Dans le numéro 1 de notre revue, nous avons longuement évoqué, dans la quatrième partie, les aspects politiques du mouvement transhumaniste. Nous vous avons notamment proposé un entretien avec Mathieu Gosselin, porte-parole du TPUK, le Parti transhumaniste britannique. D’autres intervenants tels que Natacha Polony, Alain Damasio, Charles Stross, Raphaël Granier de Cassagnac et Mathieu Terence venaient alors contrebalancer cette approche avec des points de vue critiques, participant à une pluralité de visions sur le contenu et les conséquences de cette philosophie. Sur notre site internet, le débat se poursuit.
Au cours des café-débats et via les réseaux sociaux, de nombreux lecteurs et nombreuses lectrices nous ont demandé ce qu’il en est au sujet de la place du transhumanisme en France, chose assez peu abordée dans l’enquête.

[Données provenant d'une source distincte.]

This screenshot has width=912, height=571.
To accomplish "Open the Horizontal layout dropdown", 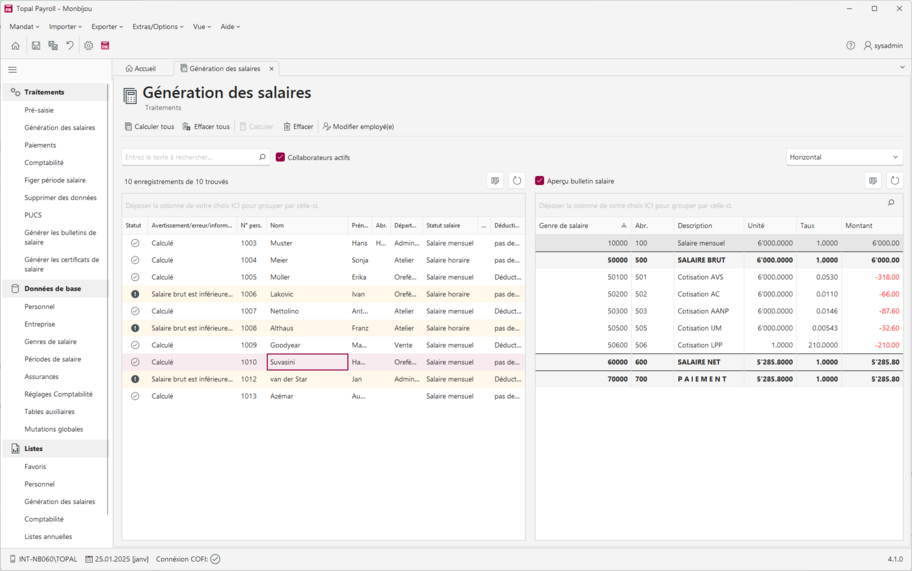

Il s’avère que, oui, il existe bel et bien une organisation transhumaniste dans l’hexagone : l’Association Française Transhumaniste, ou “Technoprog”. Dans l’interview qui va suivre, Marc Roux, porte-parole, nous en explique les particularités.
Quelle est la vision du transhumanisme défendue par Technoprog ?
Dans la nébuleuse transhumaniste, l’AFT se distingue parce
qu’elle met au premier plan les questions sanitaires, environnementales et sociales.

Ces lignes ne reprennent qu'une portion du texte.